* [Task to complete]: No pictures, please: print exactly the lines from the one that contains "Where should I click to: Click" through the last line of the listing.

* [Data for analysis]:

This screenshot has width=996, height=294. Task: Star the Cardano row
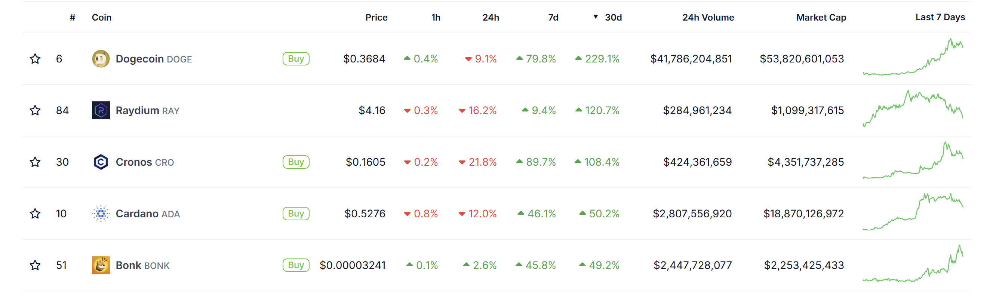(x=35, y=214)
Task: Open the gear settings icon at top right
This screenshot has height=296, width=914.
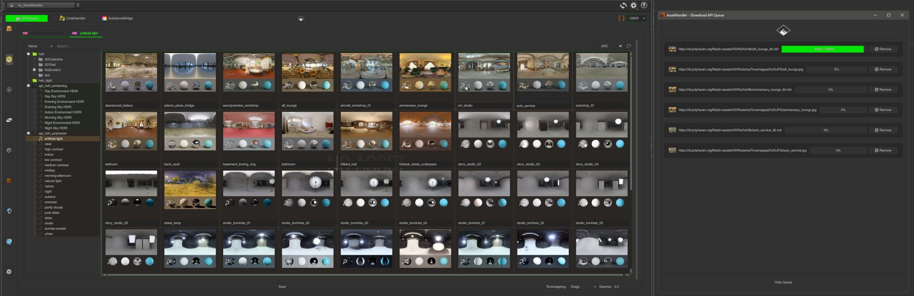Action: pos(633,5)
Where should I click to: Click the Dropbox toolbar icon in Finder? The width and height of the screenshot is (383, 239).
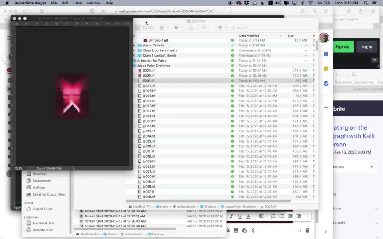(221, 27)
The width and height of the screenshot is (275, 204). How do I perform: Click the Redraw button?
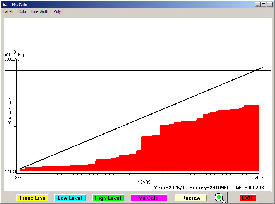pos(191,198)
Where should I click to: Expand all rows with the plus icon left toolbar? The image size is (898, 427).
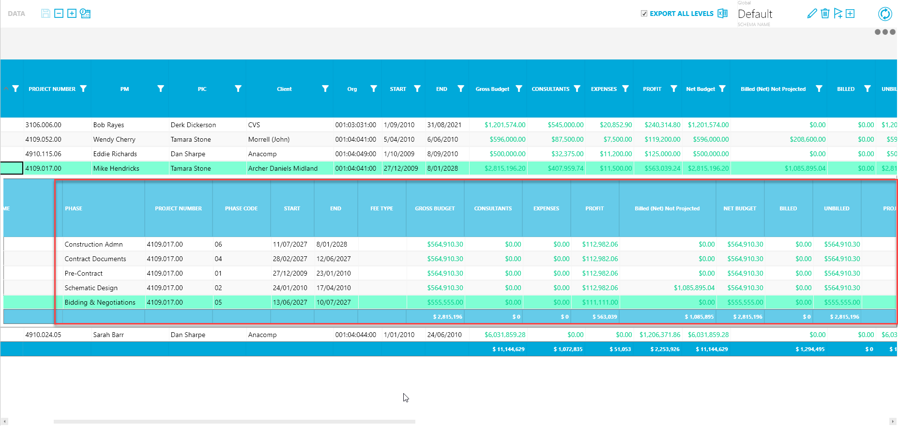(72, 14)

* [Output of the exercise]:
Where should I click to: Click the Dropbox toolbar icon in Finder? The width and height of the screenshot is (383, 239).
(221, 27)
The width and height of the screenshot is (275, 204). How do I perform: Click the Redraw button?
pos(191,198)
Where should I click to: Expand all rows with the plus icon left toolbar? The image size is (898, 427).
(72, 14)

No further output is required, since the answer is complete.